Já com James Keating, nebuloso investidor do mercado imobiliário americano de quem obteve patrocínio, a religiosa topou até fazer foto. No auge da arrecadação, estima-se que a congregação tinha o equivalente a R$ 102 milhões em caixa. “E o mais curioso é que, mesmo com tanto dinheiro, as condições dos doentes nas sedes era terrível”, diz Geneviève.
Falta de higiene e de remédios era a política nas congregações da
religiosa, que dizia que o mundo ganhava com o sofrimento dos pobres
Aparentemente, todo o dinheiro arrecadado ia para a expansão das obras e não para a melhoria das condições de atendimento aos doentes nas instituições que já funcionavam. E as condições eram terríveis. Relatos de médicos que fizeram visitas aos centros de tratamento e cuidado geridos pela congregação apontaram, além da falta higiene crônica, ausência de equipamentos básicos para os cuidados prestados e tratadores sem treinamento ou qualificação. Seringas eram lavadas com água fria de torneira e doenças graves eram tratadas com analgésicos simples, como o paracetamol.

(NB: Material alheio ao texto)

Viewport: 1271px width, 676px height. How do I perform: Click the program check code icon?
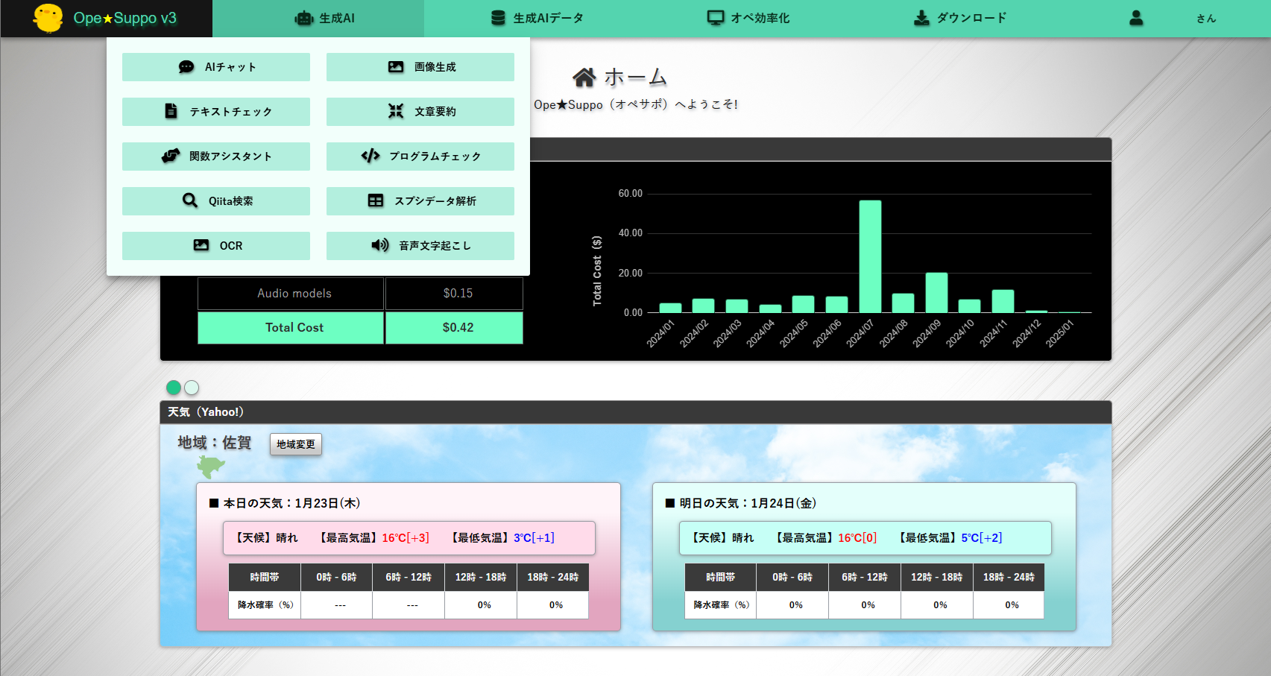point(370,156)
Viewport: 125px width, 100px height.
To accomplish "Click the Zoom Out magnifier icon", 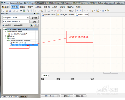I will tap(31, 11).
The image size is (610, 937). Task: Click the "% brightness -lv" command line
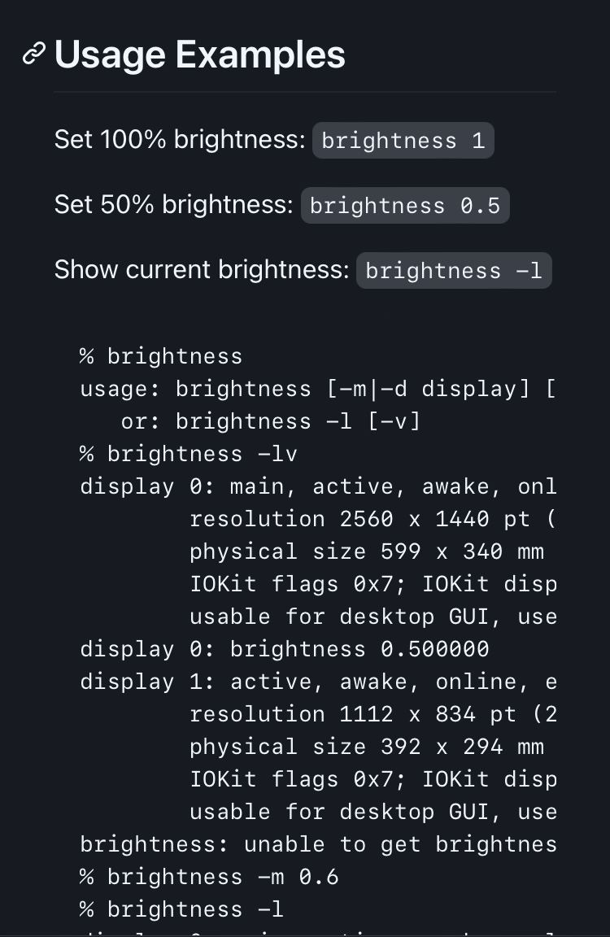coord(189,454)
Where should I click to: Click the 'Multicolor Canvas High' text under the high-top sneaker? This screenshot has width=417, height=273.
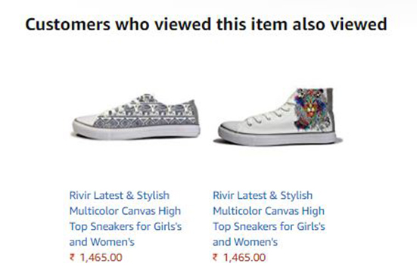269,211
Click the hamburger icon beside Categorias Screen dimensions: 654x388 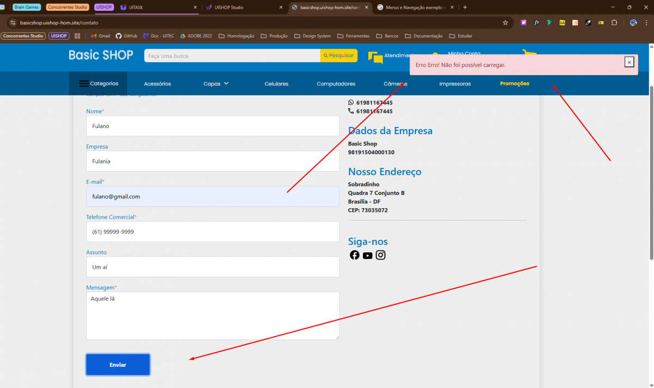(x=83, y=84)
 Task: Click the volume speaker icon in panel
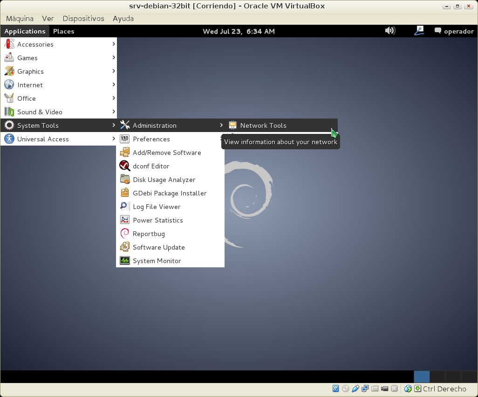(389, 31)
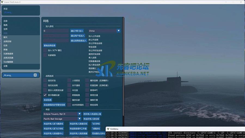This screenshot has width=245, height=138.
Task: Click the YimMenu console window icon
Action: click(108, 129)
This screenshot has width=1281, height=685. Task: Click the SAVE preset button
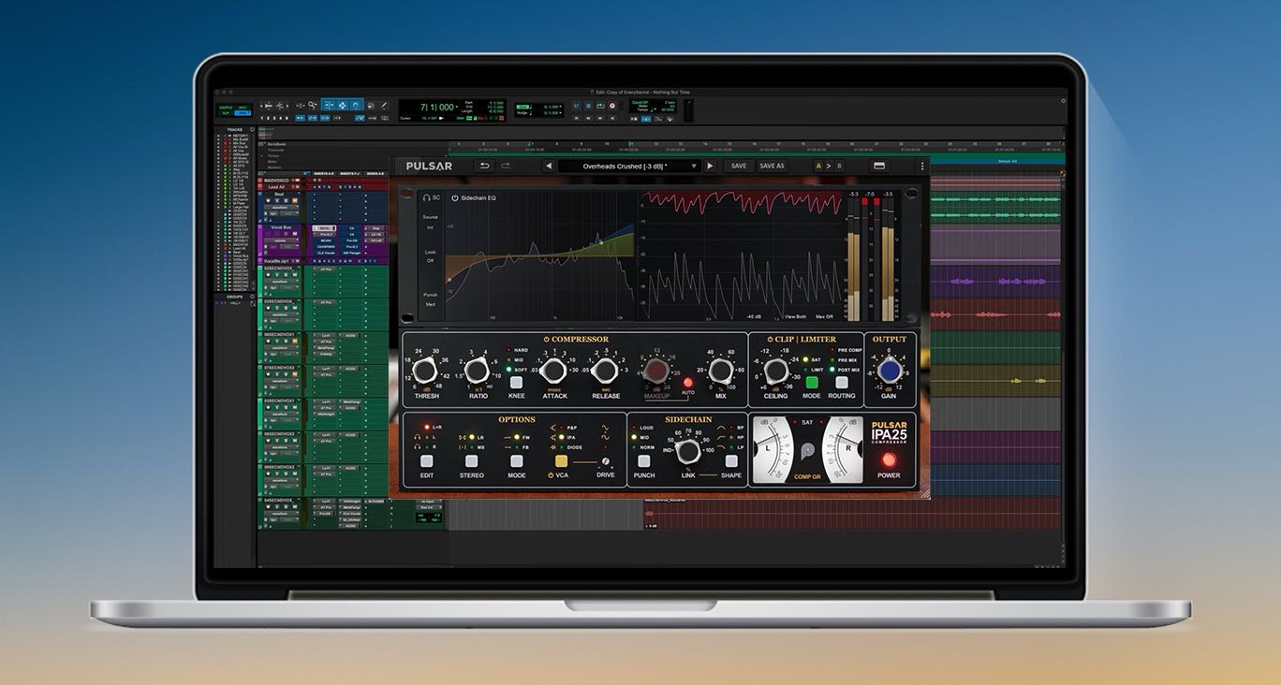(739, 166)
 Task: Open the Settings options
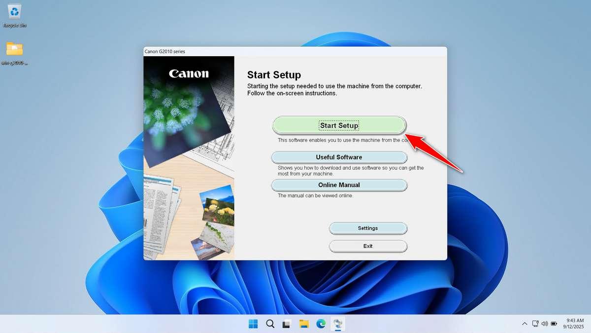tap(368, 228)
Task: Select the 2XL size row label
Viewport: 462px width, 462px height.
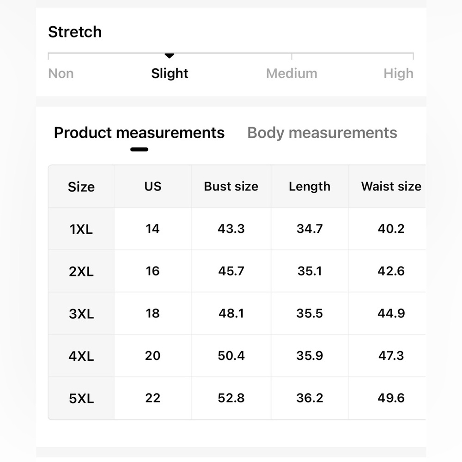Action: click(x=81, y=271)
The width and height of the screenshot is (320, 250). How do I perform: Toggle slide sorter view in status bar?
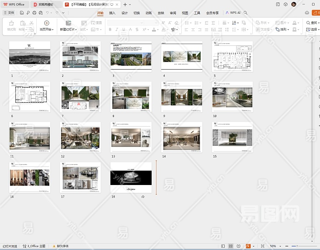[x=231, y=246]
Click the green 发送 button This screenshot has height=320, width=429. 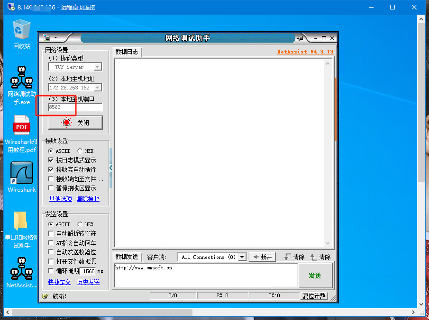click(315, 276)
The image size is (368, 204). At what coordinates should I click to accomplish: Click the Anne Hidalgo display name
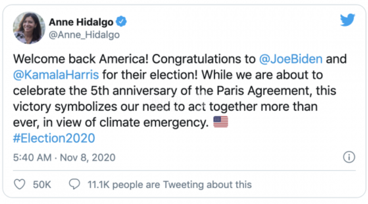(81, 22)
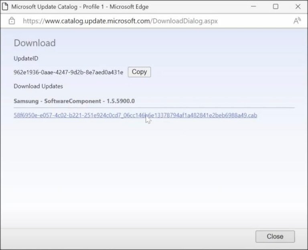Click the page document icon in title bar
Image resolution: width=308 pixels, height=250 pixels.
6,7
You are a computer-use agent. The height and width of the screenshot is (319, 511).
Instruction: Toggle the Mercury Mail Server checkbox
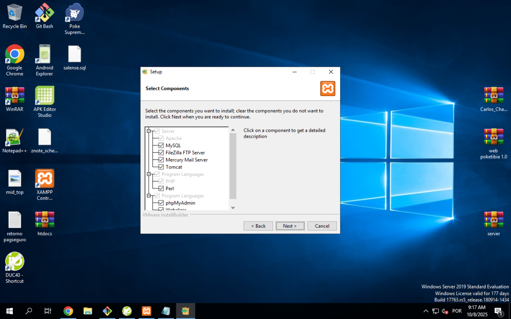click(161, 160)
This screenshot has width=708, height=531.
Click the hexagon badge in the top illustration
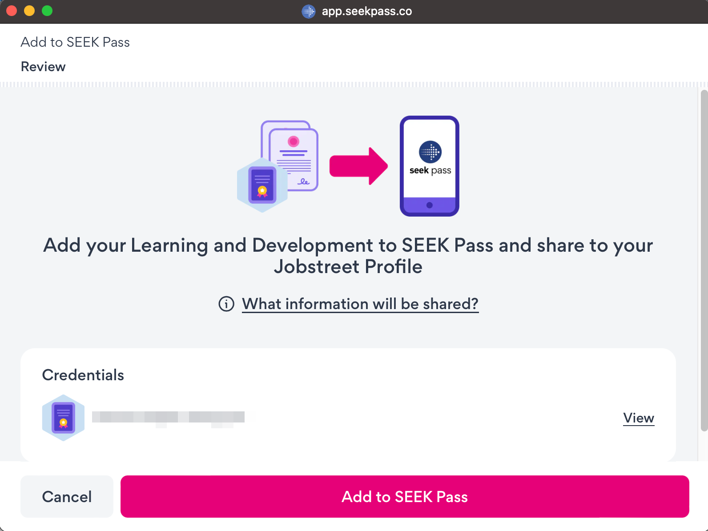[262, 185]
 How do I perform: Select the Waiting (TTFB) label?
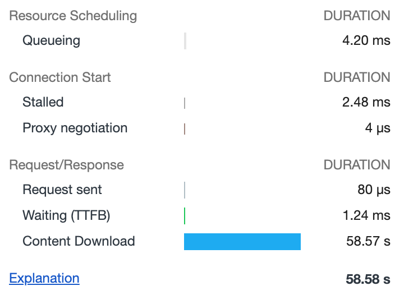point(66,215)
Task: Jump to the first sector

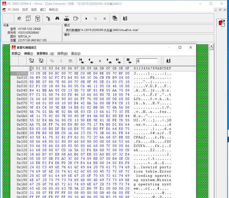Action: click(x=82, y=61)
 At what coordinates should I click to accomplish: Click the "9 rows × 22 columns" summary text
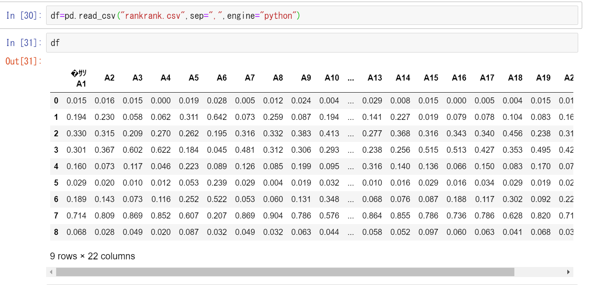(92, 256)
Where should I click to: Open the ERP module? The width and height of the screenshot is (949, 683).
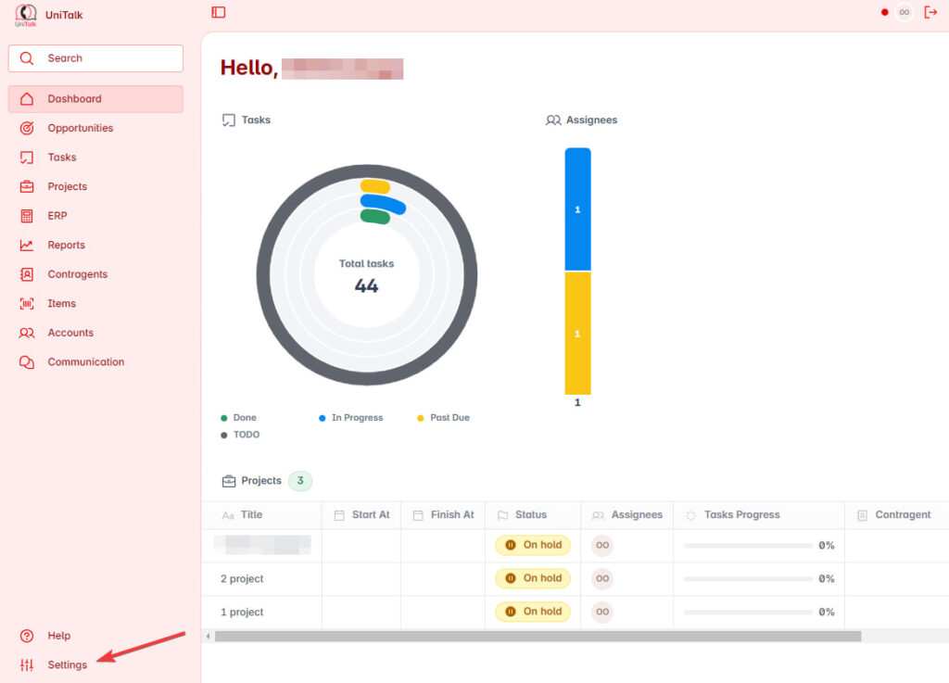(57, 216)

“Talvez esse descaso fosse parte da ética da religiosa, que via o sofrimento dos outros como algo que os aproximava de Cristo”, diz Geneviève. Em mais de uma ocasião Madre Teresa celebrou a dor como algo que enobrece. “O mundo ganha com esse sofrimento”, chegou a dizer.
Curiosamente, quando adoecia, ela não se tratava nos centros geridos por ela, mas sim em hospitais de ponta na Índia e nos Estados Unidos.
Nos documentos levantados pelos canadenses, mais casos dessa ética eletiva são arrolados. Por exemplo, embora dura e inflexível, publicamente, em suas opiniões contra o divórcio, Madre Teresa fez vista grossa para o fim do casamento de Lady Diana, que, mesmo tendo se separado do príncipe Charles, continuou entre as preferidas da religiosa. “Diana foi uma grande patrocinadora das Missionárias da Caridade. Será que é por isso que ela continuou sendo recebida e elogiada?”, diz Geneviève.
Também recaem dúvidas sobre o milagre reconhecido pelo Vaticano, que fez de Madre Teresa beata. Segundo os canadenses, o time de médicos que tratou a miraculada, a indiana Monica Besra, tem explicação científica para a cura do suposto tumor que ela tinha no abdome.
Para eles, a massa, na realidade, nunca foi um tumor, mas sim um cisto, e ele desapareceu depois de nove meses de tratamento. “É de se imaginar que o Vaticano já conheça os argumentos contrários à canonização de Madre Teresa”, diz a irmã Célia Cadorin, responsável pelos processos que resultaram na canonização de São Frei Galvão e da Santa Madre Paulina.
O processo continua correndo porque aos olhos do Vaticano, importa produzir santos e manter a máscara do que ser verdadeiro e levar a sério a Palavra de Deus.